A fuel cell system is an electric power generation system, operative to achieve electrochemical reaction between hydrogen, obtained by reforming fuel such as natural gas, and oxygen in air for directly generating electric power, which is able to effectively utilize chemical energy owned by fuel and has characteristics friendly to environments, and research and development work has been undertaken in a full scale to commercially apply the fuel cell system into practical use.

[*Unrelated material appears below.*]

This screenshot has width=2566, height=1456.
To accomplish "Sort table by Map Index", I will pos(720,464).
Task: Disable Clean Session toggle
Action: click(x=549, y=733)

When stopping the operation of the fuel cell system, first, external loads, such as a drive motor, are disconnected from a fuel cell body. When this takes place, since no load current flows, no load voltage appears in a voltage across an anode electrode and a cathode electrode of the fuel cell body, resulting in a high voltage condition that exceeds a value of 0.8V per unit cell. If a platinum (Pt) catalyst of a fuel cell is exposed to such a high voltage condition, the ionization of platinum rapidly occurs, causing dissolving degradation of platinum to occur in the cathode electrode. The ionized platinum readily couples to oxygen to form oxidized platinum (PtO), which provides no contribution to electrical power generation with remarkable reduction in an effective active area of the catalyst.
To prevent such degradation, the voltage of the fuel cell body needs to be lowered as fast as possible. To this end, with a fuel cell system disclosed in Japanese Patent Provisional Publication No. 6-333586, connecting a dummy resistor to a fuel cell during a halt thereof causes a load current to be extracted from a fuel cell body to induce a drop in a voltage. When this takes place, hydrogen is continuously supplied to an anode electrode so as to avoid a shortage of hydrogen while stopping the supply of oxygen to a cathode electrode to allow residual oxygen to be consumed for drop in voltage.